## WORK REQUIRED
Render every line of the listing below as a JSON list of strings, one string per line, omitting blank lines.

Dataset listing
* Begin *

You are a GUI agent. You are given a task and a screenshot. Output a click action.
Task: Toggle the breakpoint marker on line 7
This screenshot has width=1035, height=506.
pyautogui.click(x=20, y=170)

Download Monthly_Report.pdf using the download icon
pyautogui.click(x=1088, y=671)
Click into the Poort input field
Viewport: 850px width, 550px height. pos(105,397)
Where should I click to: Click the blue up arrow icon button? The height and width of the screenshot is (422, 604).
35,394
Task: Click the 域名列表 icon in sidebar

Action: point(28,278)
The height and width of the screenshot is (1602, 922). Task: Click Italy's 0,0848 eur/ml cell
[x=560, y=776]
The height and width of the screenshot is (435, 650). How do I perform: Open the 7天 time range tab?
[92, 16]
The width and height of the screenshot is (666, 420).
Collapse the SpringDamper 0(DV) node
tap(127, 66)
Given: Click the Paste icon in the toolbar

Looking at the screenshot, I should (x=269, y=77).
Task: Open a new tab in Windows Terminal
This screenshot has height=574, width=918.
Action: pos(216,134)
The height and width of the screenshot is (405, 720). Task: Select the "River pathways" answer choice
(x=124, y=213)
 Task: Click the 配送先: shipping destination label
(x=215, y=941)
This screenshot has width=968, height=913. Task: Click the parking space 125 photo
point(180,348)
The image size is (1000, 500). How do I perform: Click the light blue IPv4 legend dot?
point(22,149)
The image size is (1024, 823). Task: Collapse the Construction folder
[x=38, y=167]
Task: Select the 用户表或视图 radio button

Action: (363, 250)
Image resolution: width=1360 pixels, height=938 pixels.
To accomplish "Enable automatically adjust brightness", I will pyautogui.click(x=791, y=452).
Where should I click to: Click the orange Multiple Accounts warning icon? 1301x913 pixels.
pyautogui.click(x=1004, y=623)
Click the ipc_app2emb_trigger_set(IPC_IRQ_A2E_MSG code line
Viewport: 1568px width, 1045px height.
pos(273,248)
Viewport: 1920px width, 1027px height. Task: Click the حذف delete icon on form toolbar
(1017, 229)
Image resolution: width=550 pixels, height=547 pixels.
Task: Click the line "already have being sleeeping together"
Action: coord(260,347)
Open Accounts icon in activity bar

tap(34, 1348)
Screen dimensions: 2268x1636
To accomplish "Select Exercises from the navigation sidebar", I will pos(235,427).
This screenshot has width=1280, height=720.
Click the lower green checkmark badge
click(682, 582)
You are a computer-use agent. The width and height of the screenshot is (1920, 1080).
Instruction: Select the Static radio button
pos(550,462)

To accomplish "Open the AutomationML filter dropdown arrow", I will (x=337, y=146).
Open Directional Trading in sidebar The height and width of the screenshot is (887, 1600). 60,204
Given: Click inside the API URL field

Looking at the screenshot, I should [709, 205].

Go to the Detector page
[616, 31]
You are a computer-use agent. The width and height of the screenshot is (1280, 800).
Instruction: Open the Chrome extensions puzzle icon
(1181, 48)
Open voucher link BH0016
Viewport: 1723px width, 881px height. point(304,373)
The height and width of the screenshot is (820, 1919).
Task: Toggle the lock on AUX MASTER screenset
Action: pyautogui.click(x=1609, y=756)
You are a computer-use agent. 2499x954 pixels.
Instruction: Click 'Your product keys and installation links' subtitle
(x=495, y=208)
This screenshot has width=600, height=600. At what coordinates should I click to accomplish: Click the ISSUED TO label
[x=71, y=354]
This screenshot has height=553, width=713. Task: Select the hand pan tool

* End *

## SOLUTION FOR THIS EXERCISE
[
  "You are a GUI agent. You are given a task and a screenshot. Output a click action.",
  "Task: Toggle the breakpoint marker on line 7",
  "This screenshot has width=1035, height=506.",
  "pyautogui.click(x=20, y=170)",
  "Download Monthly_Report.pdf using the download icon",
  "pyautogui.click(x=1088, y=671)",
  "Click into the Poort input field",
  "Viewport: 850px width, 550px height. pos(105,397)",
  "Where should I click to: Click the blue up arrow icon button? The height and width of the screenshot is (422, 604).",
  "35,394",
  "Task: Click the 域名列表 icon in sidebar",
  "Action: point(28,278)",
  "The height and width of the screenshot is (1602, 922). Task: Click Italy's 0,0848 eur/ml cell",
  "[x=560, y=776]",
  "The height and width of the screenshot is (435, 650). How do I perform: Open the 7天 time range tab?",
  "[92, 16]",
  "The width and height of the screenshot is (666, 420).",
  "Collapse the SpringDamper 0(DV) node",
  "tap(127, 66)",
  "Given: Click the Paste icon in the toolbar",
  "Looking at the screenshot, I should (x=269, y=77).",
  "Task: Open a new tab in Windows Terminal",
  "This screenshot has height=574, width=918.",
  "Action: pos(216,134)",
  "The height and width of the screenshot is (405, 720). Task: Select the \"River pathways\" answer choice",
  "(x=124, y=213)",
  " Task: Click the 配送先: shipping destination label",
  "(x=215, y=941)",
  "This screenshot has width=968, height=913. Task: Click the parking space 125 photo",
  "point(180,348)",
  "The image size is (1000, 500). How do I perform: Click the light blue IPv4 legend dot?",
  "point(22,149)",
  "The image size is (1024, 823). Task: Collapse the Construction folder",
  "[x=38, y=167]",
  "Task: Select the 用户表或视图 radio button",
  "Action: (363, 250)",
  "Image resolution: width=1360 pixels, height=938 pixels.",
  "To accomplish \"Enable automatically adjust brightness\", I will pyautogui.click(x=791, y=452).",
  "Where should I click to: Click the orange Multiple Accounts warning icon? 1301x913 pixels.",
  "pyautogui.click(x=1004, y=623)",
  "Click the ipc_app2emb_trigger_set(IPC_IRQ_A2E_MSG code line",
  "Viewport: 1568px width, 1045px height.",
  "pos(273,248)",
  "Viewport: 1920px width, 1027px height. Task: Click the حذف delete icon on form toolbar",
  "(1017, 229)",
  "Image resolution: width=550 pixels, height=547 pixels.",
  "Task: Click the line \"already have being sleeeping together\"",
  "Action: coord(260,347)",
  "Open Accounts icon in activity bar",
  "tap(34, 1348)",
  "Screen dimensions: 2268x1636",
  "To accomplish \"Select Exercises from the navigation sidebar\", I will pos(235,427).",
  "This screenshot has width=1280, height=720.",
  "Click the lower green checkmark badge",
  "click(682, 582)",
  "You are a computer-use agent. The width and height of the screenshot is (1920, 1080).",
  "Instruction: Select the Static radio button",
  "pos(550,462)",
  "To accomplish \"Open the AutomationML filter dropdown arrow\", I will (x=337, y=146).",
  "Open Directional Trading in sidebar The height and width of the screenshot is (887, 1600). 60,204",
  "Given: Click inside the API URL field",
  "Looking at the screenshot, I should [709, 205].",
  "Go to the Detector page",
  "[616, 31]",
  "You are a computer-use agent. The width and height of the screenshot is (1280, 800).",
  "Instruction: Open the Chrome extensions puzzle icon",
  "(1181, 48)",
  "Open voucher link BH0016",
  "Viewport: 1723px width, 881px height. point(304,373)",
  "The height and width of the screenshot is (820, 1919).",
  "Task: Toggle the lock on AUX MASTER screenset",
  "Action: pyautogui.click(x=1609, y=756)",
  "You are a computer-use agent. 2499x954 pixels.",
  "Instruction: Click 'Your product keys and installation links' subtitle",
  "(x=495, y=208)",
  "This screenshot has width=600, height=600. At what coordinates should I click to accomplish: Click the ISSUED TO label",
  "[x=71, y=354]",
  "This screenshot has height=553, width=713. Task: Select the hand pan tool"
]